- [Your task]
Print each entry word for word.

Excerpts from a dataset
____________

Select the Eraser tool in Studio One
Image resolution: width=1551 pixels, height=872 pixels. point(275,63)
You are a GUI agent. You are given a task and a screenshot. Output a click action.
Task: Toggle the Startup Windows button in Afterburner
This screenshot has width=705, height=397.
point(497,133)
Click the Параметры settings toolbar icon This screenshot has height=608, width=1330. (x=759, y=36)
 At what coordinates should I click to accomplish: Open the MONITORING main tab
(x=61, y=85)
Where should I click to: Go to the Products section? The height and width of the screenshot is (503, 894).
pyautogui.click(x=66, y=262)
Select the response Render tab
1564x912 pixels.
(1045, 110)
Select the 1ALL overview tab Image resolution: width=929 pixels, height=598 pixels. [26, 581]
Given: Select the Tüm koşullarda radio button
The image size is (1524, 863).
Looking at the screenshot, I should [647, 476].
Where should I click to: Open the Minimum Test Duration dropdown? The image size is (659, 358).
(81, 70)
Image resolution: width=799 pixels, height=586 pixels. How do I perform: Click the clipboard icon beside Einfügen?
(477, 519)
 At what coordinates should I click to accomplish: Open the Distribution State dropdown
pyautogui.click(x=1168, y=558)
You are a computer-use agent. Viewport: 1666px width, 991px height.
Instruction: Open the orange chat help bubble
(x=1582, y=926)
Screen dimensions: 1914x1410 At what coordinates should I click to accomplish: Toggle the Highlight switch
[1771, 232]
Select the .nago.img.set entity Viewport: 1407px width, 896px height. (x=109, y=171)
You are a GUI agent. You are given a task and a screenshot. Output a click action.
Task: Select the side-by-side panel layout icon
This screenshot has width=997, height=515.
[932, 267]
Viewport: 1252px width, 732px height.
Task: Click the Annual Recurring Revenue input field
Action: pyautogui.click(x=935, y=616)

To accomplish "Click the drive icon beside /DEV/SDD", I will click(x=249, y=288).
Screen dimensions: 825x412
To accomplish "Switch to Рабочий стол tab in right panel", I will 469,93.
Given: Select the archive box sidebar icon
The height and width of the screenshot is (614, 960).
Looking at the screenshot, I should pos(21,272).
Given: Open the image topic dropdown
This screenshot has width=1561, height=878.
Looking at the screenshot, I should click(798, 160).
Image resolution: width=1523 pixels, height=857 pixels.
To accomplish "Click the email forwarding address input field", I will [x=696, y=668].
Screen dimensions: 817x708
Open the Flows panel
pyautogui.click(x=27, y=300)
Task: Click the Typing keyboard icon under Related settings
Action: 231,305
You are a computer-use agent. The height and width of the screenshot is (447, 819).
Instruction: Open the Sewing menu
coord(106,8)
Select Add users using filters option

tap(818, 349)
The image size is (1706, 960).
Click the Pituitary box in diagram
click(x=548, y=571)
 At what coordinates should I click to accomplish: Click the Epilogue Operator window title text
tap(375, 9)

____________

- [Task answer]
Select the Eraser tool in Studio One
Image resolution: width=1551 pixels, height=872 pixels. point(275,63)
You are a GUI agent. You are given a task and a screenshot. Output a click action.
Task: Toggle the Startup Windows button in Afterburner
This screenshot has width=705, height=397.
point(497,133)
Click the Параметры settings toolbar icon This screenshot has height=608, width=1330. (x=759, y=36)
 At what coordinates should I click to accomplish: Open the MONITORING main tab
(x=61, y=85)
Where should I click to: Go to the Products section? The height and width of the screenshot is (503, 894).
pyautogui.click(x=66, y=262)
Select the response Render tab
1564x912 pixels.
(1045, 110)
Select the 1ALL overview tab Image resolution: width=929 pixels, height=598 pixels. [26, 581]
Given: Select the Tüm koşullarda radio button
The image size is (1524, 863).
Looking at the screenshot, I should [647, 476].
Where should I click to: Open the Minimum Test Duration dropdown? The image size is (659, 358).
(81, 70)
Image resolution: width=799 pixels, height=586 pixels. How do I perform: Click the clipboard icon beside Einfügen?
(477, 519)
 At what coordinates should I click to accomplish: Open the Distribution State dropdown
pyautogui.click(x=1168, y=558)
You are a computer-use agent. Viewport: 1666px width, 991px height.
Instruction: Open the orange chat help bubble
(x=1582, y=926)
Screen dimensions: 1914x1410 At what coordinates should I click to accomplish: Toggle the Highlight switch
[1771, 232]
Select the .nago.img.set entity Viewport: 1407px width, 896px height. (x=109, y=171)
You are a GUI agent. You are given a task and a screenshot. Output a click action.
Task: Select the side-by-side panel layout icon
This screenshot has width=997, height=515.
[932, 267]
Viewport: 1252px width, 732px height.
Task: Click the Annual Recurring Revenue input field
Action: pyautogui.click(x=935, y=616)

To accomplish "Click the drive icon beside /DEV/SDD", I will click(x=249, y=288).
Screen dimensions: 825x412
To accomplish "Switch to Рабочий стол tab in right panel", I will 469,93.
Given: Select the archive box sidebar icon
The height and width of the screenshot is (614, 960).
Looking at the screenshot, I should pos(21,272).
Given: Open the image topic dropdown
This screenshot has width=1561, height=878.
Looking at the screenshot, I should click(798, 160).
Image resolution: width=1523 pixels, height=857 pixels.
To accomplish "Click the email forwarding address input field", I will [x=696, y=668].
Screen dimensions: 817x708
Open the Flows panel
pyautogui.click(x=27, y=300)
Task: Click the Typing keyboard icon under Related settings
Action: 231,305
You are a computer-use agent. The height and width of the screenshot is (447, 819).
Instruction: Open the Sewing menu
coord(106,8)
Select Add users using filters option

tap(818, 349)
The image size is (1706, 960).
Click the Pituitary box in diagram
click(x=548, y=571)
 At what coordinates should I click to accomplish: Click the Epilogue Operator window title text
tap(375, 9)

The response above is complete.